Alec Marsh wrote: “Pound was not doing his own propaganda, as Hugh Kenner claimed” – “but actively crafting his propaganda efforts to the needs of the regime.” The latter statement is part of the truth, but Kenner’s claim is also true (as Redman amply demonstrates – see, just for his conclusions, his pp. 251, 256).
Feldman himself correctly states in his conclusion: “it is clear that fascist mass-media organs provided key outlets for the propagation of [Pound’s] politico-economic views, from at least 1935 right until the end of World War II.” (160) But he doesn’t leave it there, and one needs to turn to Redman for the explanation, “that Pound believed fascism was the political movement best capable of putting into action the monetary reforms he envisaged as necessary to a just society” (Redman 267).
Redman’s Ezra Pound and Italian Fascism (Cambridge University Press, 1991) remains the authoritative study of its subject. Where Feldman “narrows the horizon” (ix) to simply what will identify Pound with Fascism and with “fascism,” and to his anti-Semitism, Redman examines and analyses what Pound actually wrote and believed, and reveals the complexities and the contradictions of his propaganda. His book not only renders Feldman’s largely superfluous, but disproves Feldman’s thesis that Pound’s propaganda was entirely and absolutely committed to “the fascist faith.”

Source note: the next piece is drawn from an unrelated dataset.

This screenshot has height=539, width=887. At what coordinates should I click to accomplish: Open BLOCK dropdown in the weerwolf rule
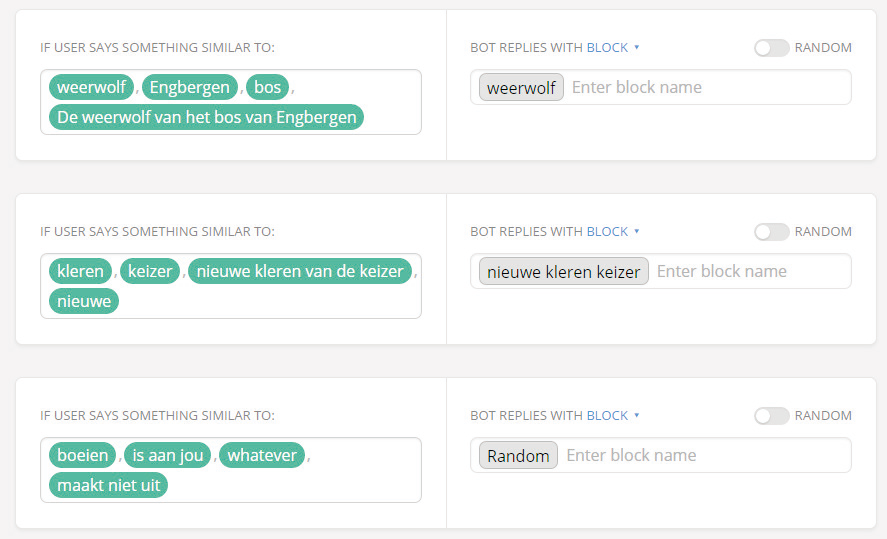(612, 48)
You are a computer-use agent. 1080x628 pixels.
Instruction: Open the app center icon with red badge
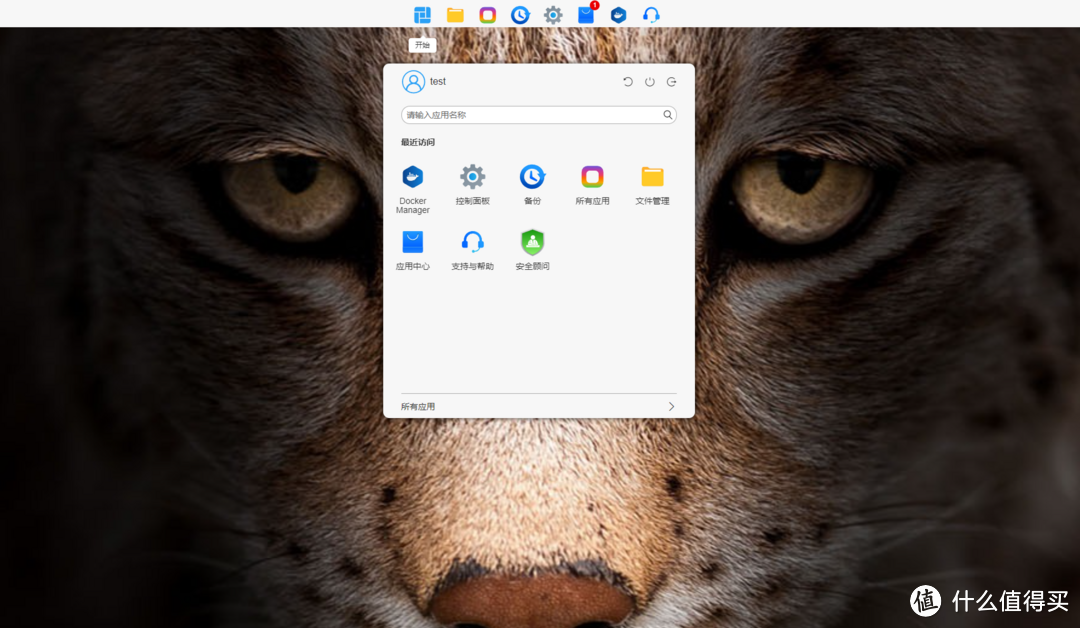pos(586,15)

Alec Marsh wrote that Feldman’s work “will change the way Pound is viewed,” that it “will change forever the way Pound’s political commitments are viewed and assessed,” that “Pound Studies will have to readjust.” In the face of that I would recommend “Pound Studies” to keep a cool head, as Surette does in his review, and to take Feldman’s book on board with due critical reflection and discrimination. And read Redman.

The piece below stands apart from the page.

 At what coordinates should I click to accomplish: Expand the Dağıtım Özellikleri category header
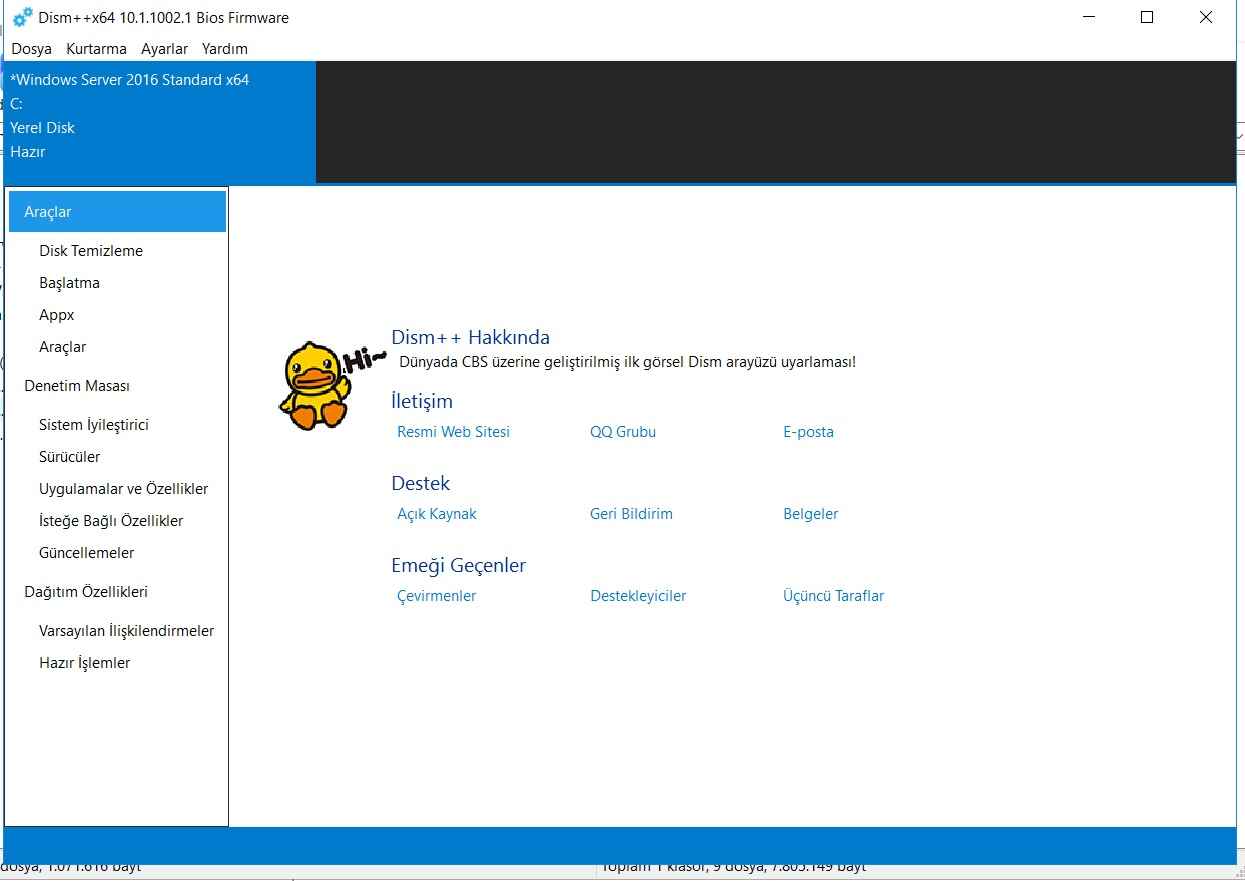(86, 592)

I rather think that Feldman’s work will give further licence to all those, critics, reviewers, journalists, who automatically tag Pound whenever they find cause to refer to him – in a review of a biography of Basil Bunting, for one instance, or an article on Picasso -- as (in varying order), “a money crank, mad, fascist, anti-Semitic.” What is it that makes some of us so uncritically ready to believe the worst about Pound and to have it eclipse what is of permanent value in his work?